Less time spent on the computer in later life could be an early sign of cognitive decline, according to recent research from Oregon Health and Science University (OHSU).

The paper, titled Less Daily Computer Use is Related to Smaller Hippocampal Volumes in Cognitively Intact Elderly [PDF], explains that infrequent computer use could mark reduced cognitive ability among older adults.

The hippocampus – a small area of the brain with a key role in memory function – can be used to pick up early warning signs, or biomarkers, of dementia. A smaller hippocampus can be indicative of early-stage Alzheimer’s disease.

The study, which involved 27 ‘cognitively-healthy’, dementia-free adults aged 65 or older, used MRI scans to measure the volume of the hippocampus. The researchers also collected data on computer use among participants via mouse movement detection software.

The team followed the volunteer group in Portland for a nine-year period, with embedded sensor technology monitoring their mobility, sleep, socialisation, digital activities and medication intake.

Screen Shot 2016-03-23 at 15.53.10The research results showed that an additional hour of computer use each day was linked to a 0.025% larger hippocampal volume. The scientists thus concluded that lower computer usage could be used to predict cognitive decline.

Things to do
**a)** From the article on computer use and cognitive decline, write out the part that opens with the words containing "The study, which" and closes with "movement detection software.".
**b)** According to the article on computer use and cognitive decline, for how long did the team follow the volunteer group in Portland?
**c)** Summarize the article on computer use and cognitive decline in two sentences.

Given data
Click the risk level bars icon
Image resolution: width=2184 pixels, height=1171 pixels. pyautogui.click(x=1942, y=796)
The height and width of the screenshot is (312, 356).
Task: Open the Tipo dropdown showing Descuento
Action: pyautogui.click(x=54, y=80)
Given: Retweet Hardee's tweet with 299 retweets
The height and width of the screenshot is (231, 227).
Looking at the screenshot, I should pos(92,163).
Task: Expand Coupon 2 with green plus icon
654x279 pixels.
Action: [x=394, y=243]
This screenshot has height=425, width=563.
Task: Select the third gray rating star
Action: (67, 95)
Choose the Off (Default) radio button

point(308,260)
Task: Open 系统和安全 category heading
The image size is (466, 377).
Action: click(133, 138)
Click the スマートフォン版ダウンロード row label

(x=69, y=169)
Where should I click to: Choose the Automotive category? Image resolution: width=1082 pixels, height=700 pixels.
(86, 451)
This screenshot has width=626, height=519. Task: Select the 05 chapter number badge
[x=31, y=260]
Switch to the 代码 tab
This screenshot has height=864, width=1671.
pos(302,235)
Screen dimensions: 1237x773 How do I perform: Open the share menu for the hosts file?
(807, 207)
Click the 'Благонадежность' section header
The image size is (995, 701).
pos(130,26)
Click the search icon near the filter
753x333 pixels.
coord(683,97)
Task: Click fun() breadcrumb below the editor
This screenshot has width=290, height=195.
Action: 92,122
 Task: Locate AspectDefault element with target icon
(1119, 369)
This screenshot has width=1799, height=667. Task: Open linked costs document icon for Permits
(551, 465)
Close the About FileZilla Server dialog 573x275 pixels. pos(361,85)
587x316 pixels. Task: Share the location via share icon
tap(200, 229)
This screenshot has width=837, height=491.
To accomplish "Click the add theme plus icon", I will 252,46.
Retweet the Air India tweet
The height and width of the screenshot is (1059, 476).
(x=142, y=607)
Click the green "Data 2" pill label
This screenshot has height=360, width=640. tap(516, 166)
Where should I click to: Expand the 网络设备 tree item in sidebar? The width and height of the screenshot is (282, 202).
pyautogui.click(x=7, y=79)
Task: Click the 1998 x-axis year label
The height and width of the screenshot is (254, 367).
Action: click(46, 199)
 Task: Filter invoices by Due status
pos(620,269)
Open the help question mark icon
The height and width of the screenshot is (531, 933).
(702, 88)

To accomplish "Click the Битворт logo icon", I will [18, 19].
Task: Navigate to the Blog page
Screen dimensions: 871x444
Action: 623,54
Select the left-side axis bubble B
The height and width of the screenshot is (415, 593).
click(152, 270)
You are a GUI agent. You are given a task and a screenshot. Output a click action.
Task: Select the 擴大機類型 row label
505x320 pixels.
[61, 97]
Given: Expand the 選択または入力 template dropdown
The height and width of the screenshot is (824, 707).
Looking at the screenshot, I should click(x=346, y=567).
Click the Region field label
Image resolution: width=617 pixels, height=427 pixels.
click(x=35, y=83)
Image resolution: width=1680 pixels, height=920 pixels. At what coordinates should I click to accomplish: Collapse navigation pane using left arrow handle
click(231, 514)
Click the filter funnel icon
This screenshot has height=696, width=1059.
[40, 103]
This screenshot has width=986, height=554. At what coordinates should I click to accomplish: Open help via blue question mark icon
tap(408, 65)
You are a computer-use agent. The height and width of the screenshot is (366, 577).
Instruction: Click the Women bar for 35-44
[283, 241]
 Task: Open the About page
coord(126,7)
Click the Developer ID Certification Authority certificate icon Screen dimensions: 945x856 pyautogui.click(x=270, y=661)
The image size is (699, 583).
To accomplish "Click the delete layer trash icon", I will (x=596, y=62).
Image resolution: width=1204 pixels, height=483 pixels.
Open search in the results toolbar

Task-by-task results
**a)**
The study, which involved 27 ‘cognitively-healthy’, dementia-free adults aged 65 or older, used MRI scans to measure the volume of the hippocampus. The researchers also collected data on computer use among participants via mouse movement detection software.

**b)** Nine years.

**c)** Research from Oregon Health and Science University suggests that spending less time on the computer in later life could be an early sign of cognitive decline. In a study of 27 cognitively healthy adults aged 65 or older, MRI scans and computer-use data showed that an additional hour of daily computer use was linked to a larger hippocampal volume, so the scientists concluded that lower computer usage could be used to predict cognitive decline.